Four months after the Japanese navy wreaked massive destruction and loss of life by bombing Pearl Harbor, U.S. Army Lt. Col. James Doolittle led sixteen small bombers on the first bombing mission against Japan. The bombardier on the sixteenth plane was Jacob DeShazer. He released by plane's bombs on Nagoya and the plane flew on to China, where they were captured by the Japanese. They were tortured mercilessly. They contracted dysentery and beriberi because of the deplorable conditions under which they were confined. Three of the crew were executed in October.
The other five men suffered a starvation diet, their health rapidly deteriorating. One died. A year later the four survivors began to receive a slight improvement in their treatment. The Japanese gave them a single copy of the Bible, which DeShazer had never read. DeShazer waited six months to have his turn to read it. He read it cover to cover more than a dozen times. DeShazer credited his survival to accepting the Gospel of Jesus Christ from that lone Bible.
In 1948, DeShazer was sent back to Japan to testify in war crimes trials of his captors. He stayed for thirty years, preaching the Gospel around Japan. He established a church in Nagoya, the city he had bombed.
One man who learned of DeShazer’s witnessing was named Mitsuo Fuchida. Fuchida had converted to Christianity in 1949 and met DeShazer the next year. Fuchida became an evangelist, preaching in Japan and over much of the world. He lived a few years in the United States before retiring in Japan.
Do you recognize the name, Mitsuo Fuchida? On December 7, 1941, he had commanded the air armada that attacked Pearl Harbor. In 1952, after becoming an evangelist, he said in an interview, “Christianity has opened my eyes, and I hope through Christ to help young people of Japan” to learn to love their former enemy, America. Speaking in 1959 at Memorial Baptist Church in Brooklyn, he said that after the war he had observed American missionaries in Tokyo feeding the starving and teaching the “ways of Christ.” Such forgiveness, he said, made him want to know more of the Christ “they professed to love.” One of his talks was called “From Pearl Harbor to Calvary – My Testimony.”
Mitsuo Fuchida and Jacob DeShazer |
Mitsuo Fuchida, who had bombed Pearl Harbor, died in 1976. The man who had bombed Nagoya, tortured POW Jacob DeShazer, conducted his funeral in Japan.
In October 1999, some American and Japanese veterans of the battle of Pearl Harbor went to Kyushu, where is the port from which the Japanese fleet had sailed to make the attack.
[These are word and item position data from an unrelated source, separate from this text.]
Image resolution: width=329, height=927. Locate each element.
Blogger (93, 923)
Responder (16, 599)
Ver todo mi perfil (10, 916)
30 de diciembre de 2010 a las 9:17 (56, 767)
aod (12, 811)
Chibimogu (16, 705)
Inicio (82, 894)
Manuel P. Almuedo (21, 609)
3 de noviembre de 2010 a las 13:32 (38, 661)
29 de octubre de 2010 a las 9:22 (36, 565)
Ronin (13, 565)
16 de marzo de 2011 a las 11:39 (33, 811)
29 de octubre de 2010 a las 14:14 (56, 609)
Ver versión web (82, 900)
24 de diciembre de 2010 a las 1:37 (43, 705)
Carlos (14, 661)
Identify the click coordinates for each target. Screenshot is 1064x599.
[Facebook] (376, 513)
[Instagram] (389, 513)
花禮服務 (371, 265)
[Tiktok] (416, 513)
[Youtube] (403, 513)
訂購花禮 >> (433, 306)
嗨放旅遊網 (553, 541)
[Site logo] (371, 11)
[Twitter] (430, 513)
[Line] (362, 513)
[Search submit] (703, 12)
The site is now a peace park. These men, once mortal enemies, gathered to plant cherry trees in honor of their reconciliation. Richard Fiske, who survived the sinking of USS West Virginia, said that as the trees grow, they hoped children would understand what the trees and the park represented, “because,” he said, “if we don’t tell our little ones, our future is none. We give ourselves to them. They carry the future.”
Let us pray:
Gracious God, we come before you as part of your global family, thankful for your generous love and abundant blessings. May we honor your holy name by living up to the inheritance of your salvation, as we bear the name of your son, Jesus Christ our savior, with passion for his work of reconciliation of all the world.
May your vision of peace and justice be realized and enacted among nations finally at rest from war, among families at peace with each other, and hearts that find their rest in you. Lead us to that day when every tear is dried, every life is fulfilled and the law of love is written on our hearts.
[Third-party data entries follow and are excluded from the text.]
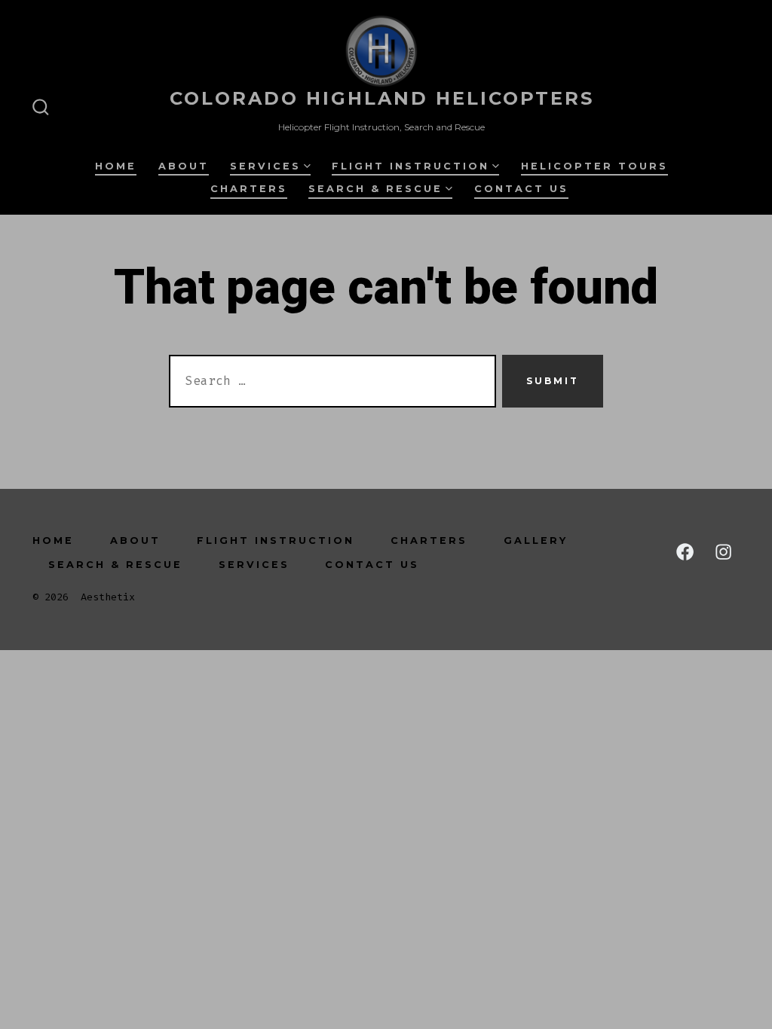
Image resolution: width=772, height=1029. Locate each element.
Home (115, 166)
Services (265, 166)
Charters (248, 188)
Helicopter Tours (594, 166)
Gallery (536, 540)
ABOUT (183, 166)
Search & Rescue (375, 188)
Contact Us (521, 188)
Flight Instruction (410, 166)
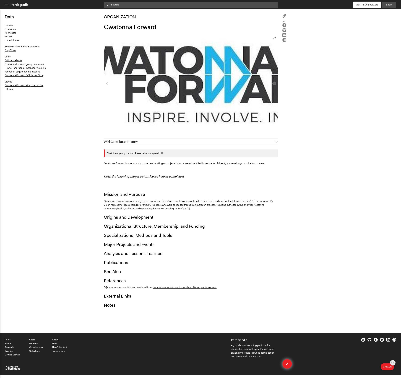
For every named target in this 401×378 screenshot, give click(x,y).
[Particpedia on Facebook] (376, 340)
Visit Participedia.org (367, 4)
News (54, 343)
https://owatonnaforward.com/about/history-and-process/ (185, 287)
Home (7, 339)
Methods (33, 343)
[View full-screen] (274, 38)
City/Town (10, 50)
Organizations (36, 347)
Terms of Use (58, 351)
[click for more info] (161, 153)
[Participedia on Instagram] (394, 340)
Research (9, 347)
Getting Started (12, 354)
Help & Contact (59, 347)
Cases (32, 339)
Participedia (19, 5)
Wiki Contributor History (121, 142)
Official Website (13, 60)
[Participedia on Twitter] (382, 340)
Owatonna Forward (116, 128)
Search (8, 343)
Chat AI (388, 365)
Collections (34, 351)
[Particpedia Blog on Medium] (363, 340)
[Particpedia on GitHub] (369, 340)
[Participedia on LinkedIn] (388, 340)
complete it (154, 153)
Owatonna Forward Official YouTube (24, 75)
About (55, 339)
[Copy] (284, 17)
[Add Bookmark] (284, 21)
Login (389, 4)
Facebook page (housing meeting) (23, 71)
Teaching (9, 351)
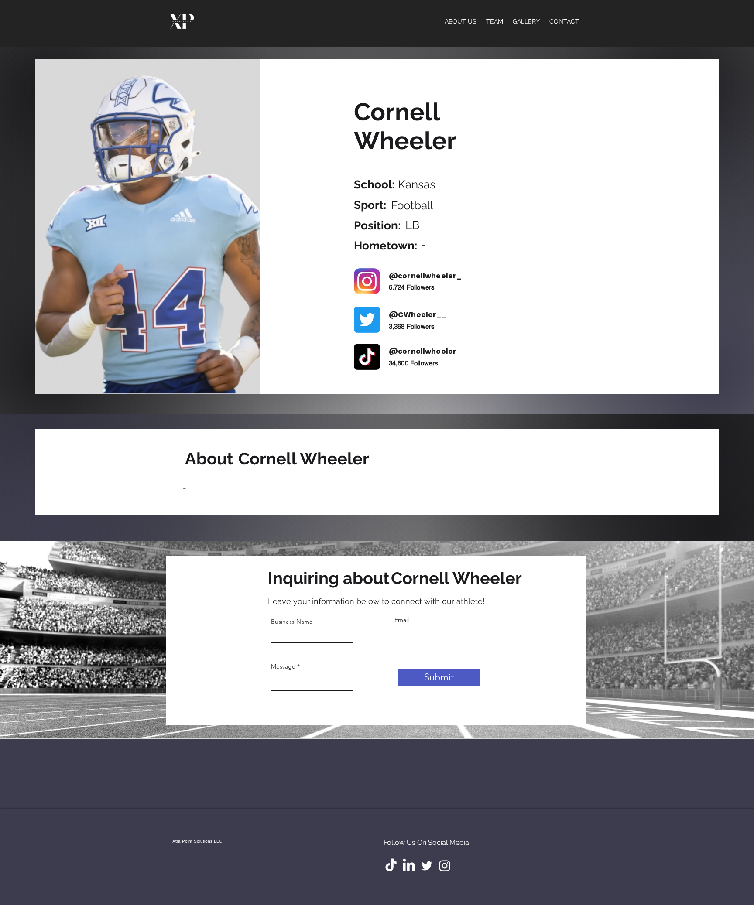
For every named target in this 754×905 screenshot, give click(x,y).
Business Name (292, 621)
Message (283, 666)
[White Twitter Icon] (426, 865)
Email (401, 620)
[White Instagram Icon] (444, 865)
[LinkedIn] (408, 865)
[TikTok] (391, 865)
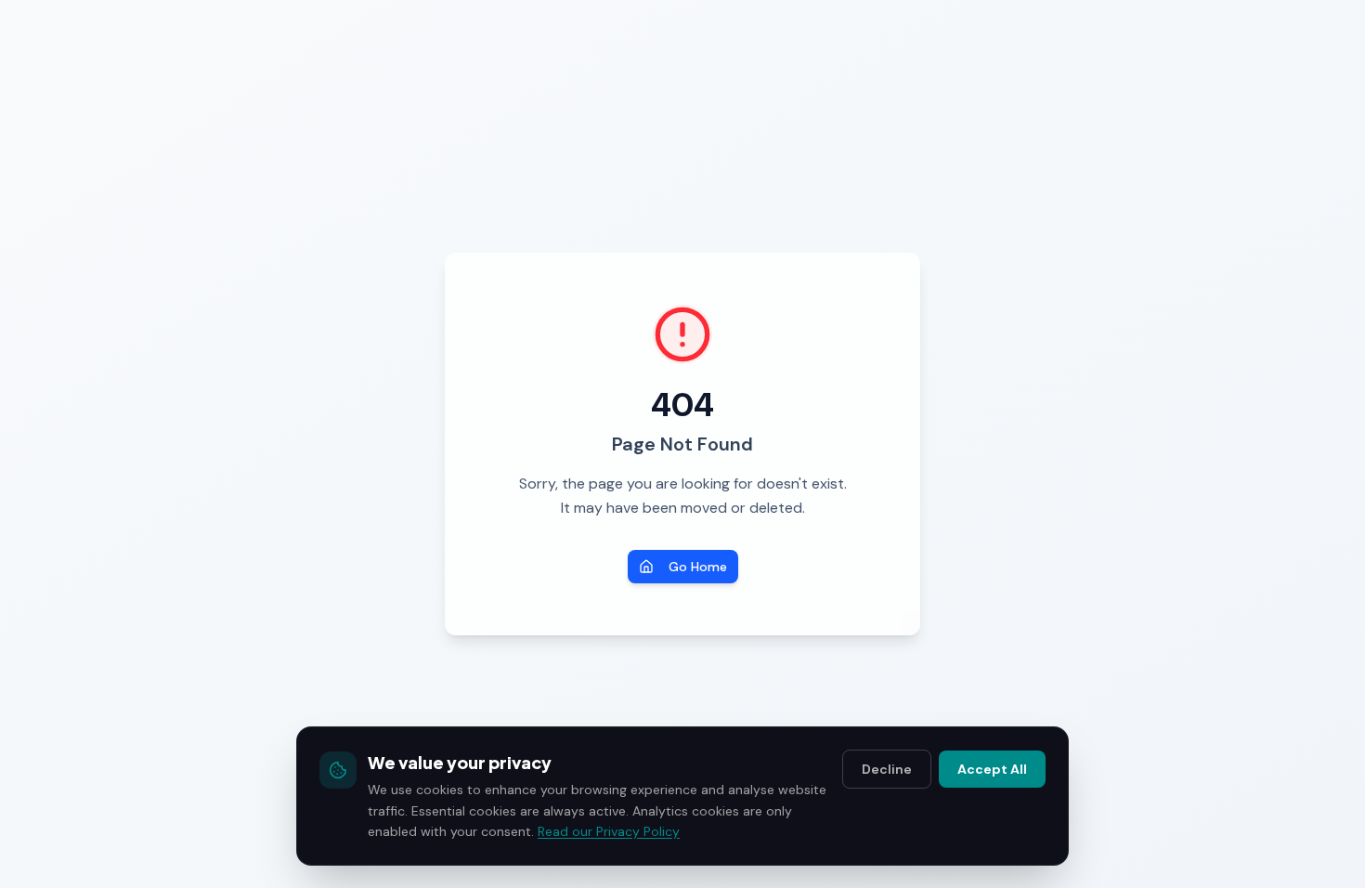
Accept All (992, 769)
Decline (887, 769)
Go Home (698, 566)
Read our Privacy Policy (609, 831)
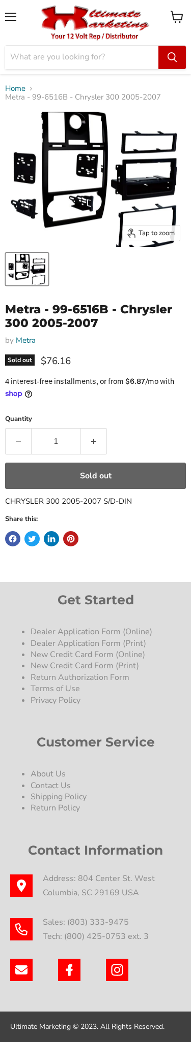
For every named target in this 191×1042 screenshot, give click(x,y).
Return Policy (55, 807)
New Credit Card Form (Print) (85, 665)
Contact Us (51, 785)
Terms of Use (56, 688)
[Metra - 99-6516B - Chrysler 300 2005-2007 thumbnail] (27, 269)
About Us (48, 773)
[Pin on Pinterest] (70, 538)
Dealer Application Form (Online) (91, 631)
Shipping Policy (59, 796)
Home (15, 88)
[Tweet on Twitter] (32, 538)
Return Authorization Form (80, 677)
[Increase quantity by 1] (94, 441)
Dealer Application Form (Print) (88, 643)
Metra (26, 340)
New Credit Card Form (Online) (88, 654)
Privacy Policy (57, 700)
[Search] (172, 57)
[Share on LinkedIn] (51, 538)
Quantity (18, 419)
We thank you, Lord, for the lives of all those whose sacrifices have made our freedom possible. We beg your grace for our country and your wisdom to guide each of our citizens. Let us not squander the freedom we have been given by those who died to preserve it.
Remove from human beings the arrogance of power, our trust in anger, our reliance on weapons, and our love of violence. Chasten us with humility and strengthen our trust in you. Make us agents of your peace in all places. Amen.